After specifying those process parameters that are to be used as input variables (controls) for subsequent analysis tasks, the EVE object hides all evaluation details of the underlying application. All process parameters in a flow as well as all simulator input parameters are directy accessible by specifying the name of the parameter and the label of the step in the flow. A variety of clients can request evaluations for certain input parameter sets via the uniform interface established by this encapsulation (Figure 3).
Figure 3:
EVE objects establish a uniform interface for evaluation
requests by internal and external clients and applications.
Interface Agents provide an interface between client tools like optimizers or RSM tools. The interface agent talks to these clients using standard protocols. For each type of client a seperate protocol, ie. a set of messages and responses, is defined in order to enable communication between the TCAD shell and the client. The communication is handled via standard input and standard output of the client. Thus users are able to plugin their own implementation of an optimizer, for example, without having to modify the framework itself, provided that the tool talks the protocol. Figure 4 illustrates the communication between control shell an optimizer and an RSM tool. The interface agents also resolve error conditions arising from tool errors (malfunctions of clients are recognized).
Figure 4:
Communication between the TCAD shell, the optimizer, and the RSM tool.
Starting from existing tasks, more complex ones can be built by combining EVE objects in a nested manner (Figure 5).
Figure 5:
EVE objects can be combined to build complex tasks from simpler
ones.
In addition to providing a standardized interface, EVE objects also assist in the management of all instances that have been generated (Figure 6).
Figure 6:
Evaluation instances (EVI) objects form part of an EVE object.
In the GUI, an EVE and its pertaining instances are represented as a spreadsheet with direct access to plot tools, Doe generation, and RSM generation (Figure 7).
Figure 7:
A spreadsheet-GUI (in the lower part of the window)
provides a convenient interface for
initiating new evaluations and experiments,
generate 1D plots, and build and view response surface models.
The upper part of the display gives direct access to the simulation runs
that generated the extracted data.
Colors are used to indicate the state of experiments.
For all experiments generated from an EVE object, response surface models (RSM) can be built, viewed, and used as proper EVE objects for further analysis.

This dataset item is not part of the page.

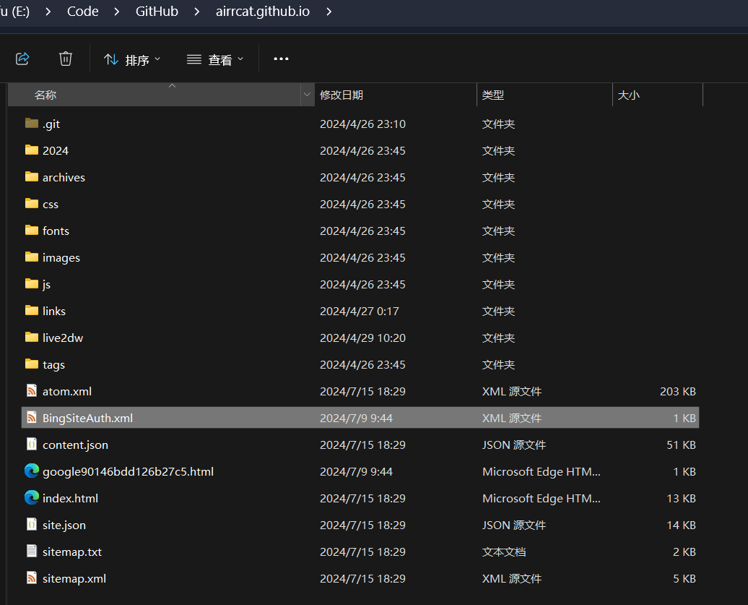Open the 排序 sort dropdown
The height and width of the screenshot is (605, 748).
pyautogui.click(x=132, y=59)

Figure 8 shows the GUI for exploring RSM data.
Figure 8:
Graphical user interface for viewing response surface models.
One or two parameters can be selected as plot axes, the remaining
ones are parameters of the plot.
One-dimensional and two-dimension cuts of the N-dimension parameter space can be selected and displayed using the gnuplot tool (Figure 9) or any other plot program. (Access to an external plot tool is again encapsulated by an agent object; therefore, any number of different programs can be easily integrated using the standardized agent interface).
Figure 9:
Two-dimensional plot of six-dimensional response surface model.